The apple is likely Acetaldehyde. If that's what it is, it will go away in a few weeks. Just let it sit a while and let the yeast do their thing
 
Hi, Im on my second day of fermentation of a Ale but I smell a apple odor on the water container connected to the fermentator through the little hose. Is the batch already bad? Is going to dissappear that odor? What do I do? Im fermentating at approximately 21 degrees celsius

It's probably just the way you're perceiving the smell of off-gassed CO2 + acetealdehyde produced normally during fermentation.
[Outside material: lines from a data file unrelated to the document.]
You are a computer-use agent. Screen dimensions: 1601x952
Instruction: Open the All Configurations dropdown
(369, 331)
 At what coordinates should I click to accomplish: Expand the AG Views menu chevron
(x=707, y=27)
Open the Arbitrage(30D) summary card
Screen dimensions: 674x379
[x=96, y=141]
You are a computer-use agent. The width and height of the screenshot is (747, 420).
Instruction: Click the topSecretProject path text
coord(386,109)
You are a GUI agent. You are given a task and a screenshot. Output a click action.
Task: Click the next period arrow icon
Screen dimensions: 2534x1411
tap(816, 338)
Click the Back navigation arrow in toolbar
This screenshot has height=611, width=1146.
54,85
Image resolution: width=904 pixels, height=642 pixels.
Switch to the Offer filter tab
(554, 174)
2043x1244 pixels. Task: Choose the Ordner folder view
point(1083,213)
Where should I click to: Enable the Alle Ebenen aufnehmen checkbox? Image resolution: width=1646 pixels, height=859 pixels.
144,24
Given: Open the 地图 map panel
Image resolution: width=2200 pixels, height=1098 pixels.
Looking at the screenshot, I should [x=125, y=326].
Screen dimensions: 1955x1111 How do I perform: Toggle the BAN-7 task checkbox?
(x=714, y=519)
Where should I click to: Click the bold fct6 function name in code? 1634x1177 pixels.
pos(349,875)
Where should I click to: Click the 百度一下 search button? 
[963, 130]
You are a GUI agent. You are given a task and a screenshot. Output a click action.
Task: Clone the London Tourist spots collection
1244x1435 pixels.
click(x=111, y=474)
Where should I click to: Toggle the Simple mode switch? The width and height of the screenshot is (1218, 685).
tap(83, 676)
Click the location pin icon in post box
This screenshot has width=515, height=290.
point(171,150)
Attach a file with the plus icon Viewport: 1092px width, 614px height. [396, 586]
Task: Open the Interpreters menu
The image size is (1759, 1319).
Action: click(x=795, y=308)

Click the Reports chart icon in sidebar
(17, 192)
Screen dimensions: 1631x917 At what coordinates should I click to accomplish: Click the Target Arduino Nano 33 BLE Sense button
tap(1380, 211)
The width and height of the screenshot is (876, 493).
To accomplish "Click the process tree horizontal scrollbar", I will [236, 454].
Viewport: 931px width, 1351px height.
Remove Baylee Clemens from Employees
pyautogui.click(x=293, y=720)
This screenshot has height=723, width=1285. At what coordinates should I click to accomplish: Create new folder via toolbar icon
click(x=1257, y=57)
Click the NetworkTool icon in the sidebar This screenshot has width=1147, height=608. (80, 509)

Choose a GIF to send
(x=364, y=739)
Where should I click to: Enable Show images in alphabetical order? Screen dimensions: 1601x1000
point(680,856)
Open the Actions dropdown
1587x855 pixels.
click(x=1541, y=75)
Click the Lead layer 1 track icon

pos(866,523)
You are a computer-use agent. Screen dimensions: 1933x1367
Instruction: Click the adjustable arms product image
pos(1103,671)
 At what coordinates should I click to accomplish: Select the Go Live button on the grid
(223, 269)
There isn't anything you can do anyways, just wait for it to hit FG and see what's in there.
 
What yeast is it? Some yeast strains produce esters that are the same as apples. Personally, I would kill to get my hands on a yeast that consistently produced these esters.
 
I agree with the others, it's likely acetaldehyde, and should fad with time. I've found if you let the fermenter warm some as fermentation slows, you can off gas some of those compounds produced during fermentation like sulphur-y and apple-y smells.
 
Sounds more like ethyl acetate to me.

Ethyl Acetate

Acetaldehyde

I guess we'll have to wait and see if the OP gets back on this and says whether or not the aroma faded. We're talking about a brew that was ~2 days into fermentation when it was kicking an apple aroma, which sounds like acetaldehyde to me, and should be gone or very close to gone at this point, ~9 days in. It's my understanding, and I may be totally wrong, that ethyl acetate won't really leave the beer, and will have a pear like character to it. Acetaldehyde on the other hand is very apple-y, at least to me, and can easily be driven off the beer by off gassing co2, either by warming the fermenter to release co2, or by purging a keg over and over to drive off co2.